[Records supplied]
══════════

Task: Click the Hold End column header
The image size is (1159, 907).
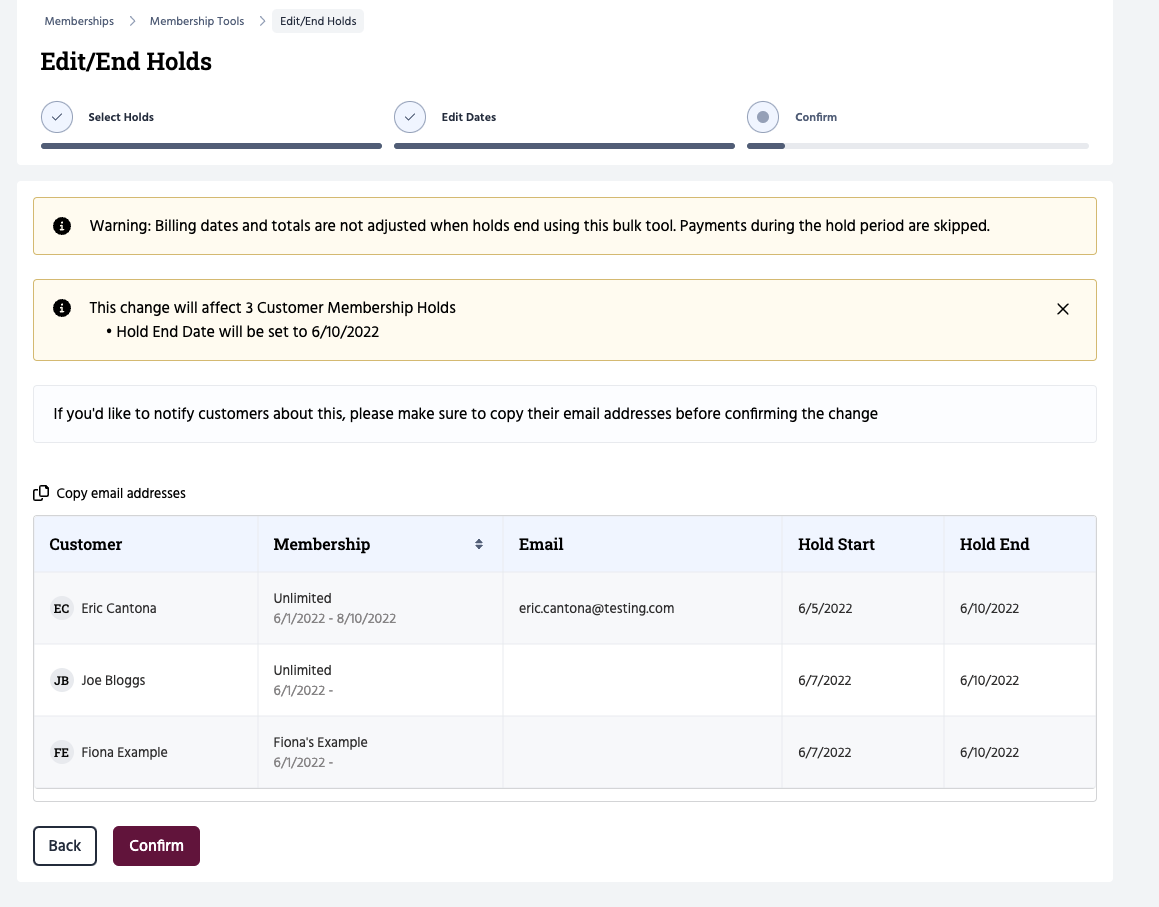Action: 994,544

══════════

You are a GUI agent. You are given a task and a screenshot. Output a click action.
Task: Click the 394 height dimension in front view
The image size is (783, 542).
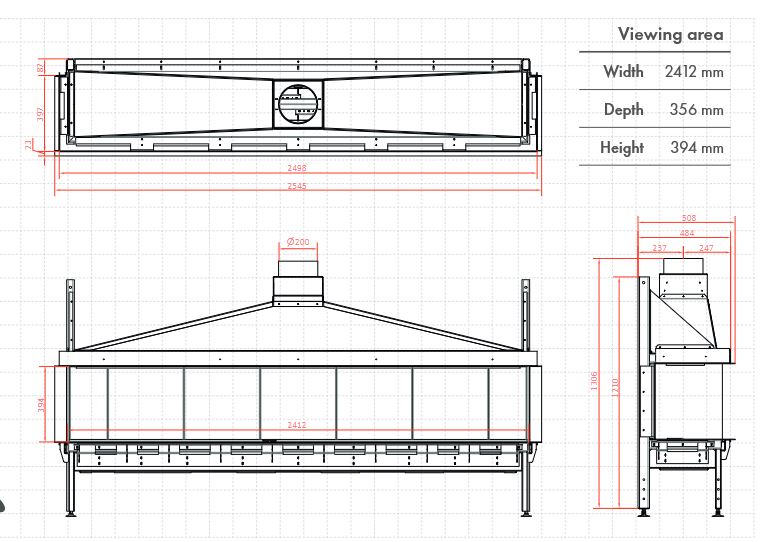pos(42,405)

══════════

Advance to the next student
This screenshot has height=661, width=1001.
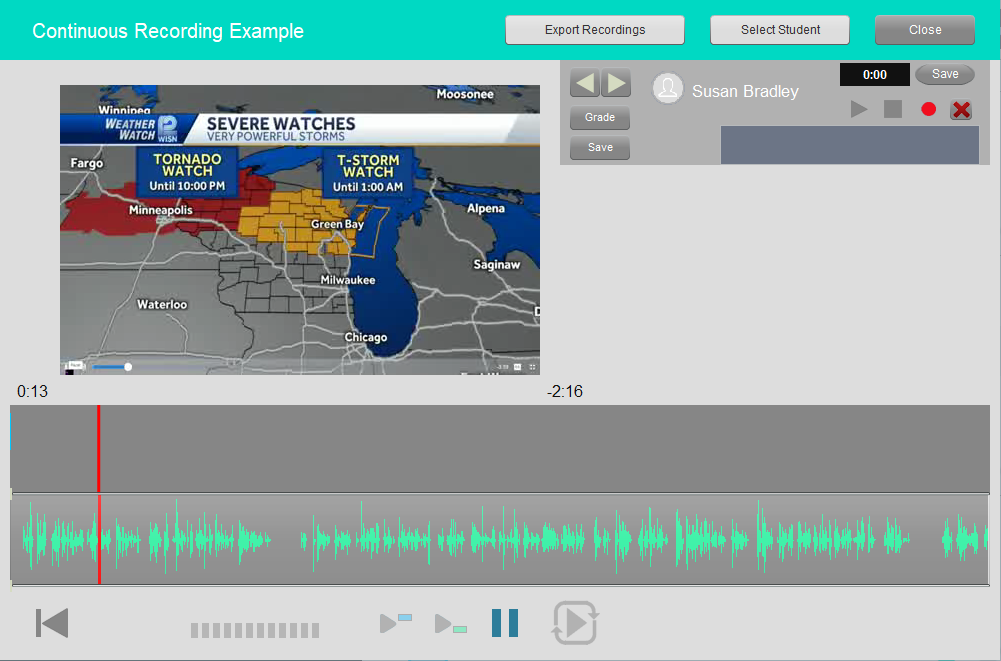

══════════

[Work instructions] In the records above, count the lines holding the word "height"; give only that number.

[Exercise answer] 2